DESCRIPTION OF THE TASK:
Count the lines in the entries below that contain the string "chart", with case counting. Give only the number.

Word and element location data:
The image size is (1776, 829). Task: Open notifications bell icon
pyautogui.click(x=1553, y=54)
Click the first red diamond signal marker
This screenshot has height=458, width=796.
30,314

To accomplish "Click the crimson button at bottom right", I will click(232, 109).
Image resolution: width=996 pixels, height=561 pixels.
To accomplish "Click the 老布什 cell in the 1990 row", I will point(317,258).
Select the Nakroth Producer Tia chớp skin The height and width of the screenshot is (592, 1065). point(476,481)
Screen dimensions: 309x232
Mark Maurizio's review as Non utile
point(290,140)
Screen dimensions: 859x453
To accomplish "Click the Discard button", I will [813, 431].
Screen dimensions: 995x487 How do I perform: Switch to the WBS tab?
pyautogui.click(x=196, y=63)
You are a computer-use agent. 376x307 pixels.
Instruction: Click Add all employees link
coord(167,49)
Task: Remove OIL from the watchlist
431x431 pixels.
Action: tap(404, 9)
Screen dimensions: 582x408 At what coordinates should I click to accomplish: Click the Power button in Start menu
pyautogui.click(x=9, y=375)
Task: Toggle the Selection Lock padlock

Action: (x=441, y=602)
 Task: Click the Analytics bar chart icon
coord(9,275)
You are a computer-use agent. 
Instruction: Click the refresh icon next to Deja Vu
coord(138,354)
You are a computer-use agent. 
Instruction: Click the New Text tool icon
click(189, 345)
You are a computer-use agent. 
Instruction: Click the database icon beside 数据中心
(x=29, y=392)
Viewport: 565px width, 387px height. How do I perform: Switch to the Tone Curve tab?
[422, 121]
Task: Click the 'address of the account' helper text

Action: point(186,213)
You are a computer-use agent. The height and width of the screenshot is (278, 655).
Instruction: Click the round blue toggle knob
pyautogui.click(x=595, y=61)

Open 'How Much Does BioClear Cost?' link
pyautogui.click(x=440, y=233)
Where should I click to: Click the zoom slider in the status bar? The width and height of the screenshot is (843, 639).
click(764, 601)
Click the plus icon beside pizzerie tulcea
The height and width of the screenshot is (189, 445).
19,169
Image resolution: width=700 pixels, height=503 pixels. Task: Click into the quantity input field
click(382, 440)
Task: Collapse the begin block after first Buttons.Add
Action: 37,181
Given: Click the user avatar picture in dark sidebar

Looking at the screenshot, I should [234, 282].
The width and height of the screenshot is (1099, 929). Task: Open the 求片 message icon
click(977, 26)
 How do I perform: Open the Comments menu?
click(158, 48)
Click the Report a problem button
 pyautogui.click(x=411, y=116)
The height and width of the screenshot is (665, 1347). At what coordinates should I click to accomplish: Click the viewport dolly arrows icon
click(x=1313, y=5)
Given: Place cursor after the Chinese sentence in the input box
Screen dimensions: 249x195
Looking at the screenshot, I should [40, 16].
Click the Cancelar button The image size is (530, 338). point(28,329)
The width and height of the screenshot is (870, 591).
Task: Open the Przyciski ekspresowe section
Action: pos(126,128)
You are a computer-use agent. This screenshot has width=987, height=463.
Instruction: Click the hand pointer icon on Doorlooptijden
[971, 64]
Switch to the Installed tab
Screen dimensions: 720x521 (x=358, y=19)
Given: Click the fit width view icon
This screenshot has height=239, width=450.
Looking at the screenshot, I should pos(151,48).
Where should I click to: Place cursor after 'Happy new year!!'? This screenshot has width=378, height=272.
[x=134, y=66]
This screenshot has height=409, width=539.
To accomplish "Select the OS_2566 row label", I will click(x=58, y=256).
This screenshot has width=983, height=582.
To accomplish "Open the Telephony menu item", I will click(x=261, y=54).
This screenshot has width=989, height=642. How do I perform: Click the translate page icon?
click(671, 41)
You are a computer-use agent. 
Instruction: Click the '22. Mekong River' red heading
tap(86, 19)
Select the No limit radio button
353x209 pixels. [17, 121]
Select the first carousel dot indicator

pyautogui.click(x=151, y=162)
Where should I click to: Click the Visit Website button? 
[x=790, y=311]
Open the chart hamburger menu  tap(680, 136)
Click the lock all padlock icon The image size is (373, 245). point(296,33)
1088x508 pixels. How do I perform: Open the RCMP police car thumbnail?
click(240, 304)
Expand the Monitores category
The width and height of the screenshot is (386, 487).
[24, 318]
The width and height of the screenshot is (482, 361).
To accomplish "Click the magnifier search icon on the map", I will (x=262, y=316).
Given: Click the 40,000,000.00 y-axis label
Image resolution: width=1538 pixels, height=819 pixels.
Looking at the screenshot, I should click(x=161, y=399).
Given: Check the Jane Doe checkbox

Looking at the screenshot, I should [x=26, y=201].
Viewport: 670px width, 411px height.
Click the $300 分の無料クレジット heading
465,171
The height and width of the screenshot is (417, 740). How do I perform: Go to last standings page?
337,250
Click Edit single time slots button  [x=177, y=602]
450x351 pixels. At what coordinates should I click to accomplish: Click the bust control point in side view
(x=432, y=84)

RESULT:
2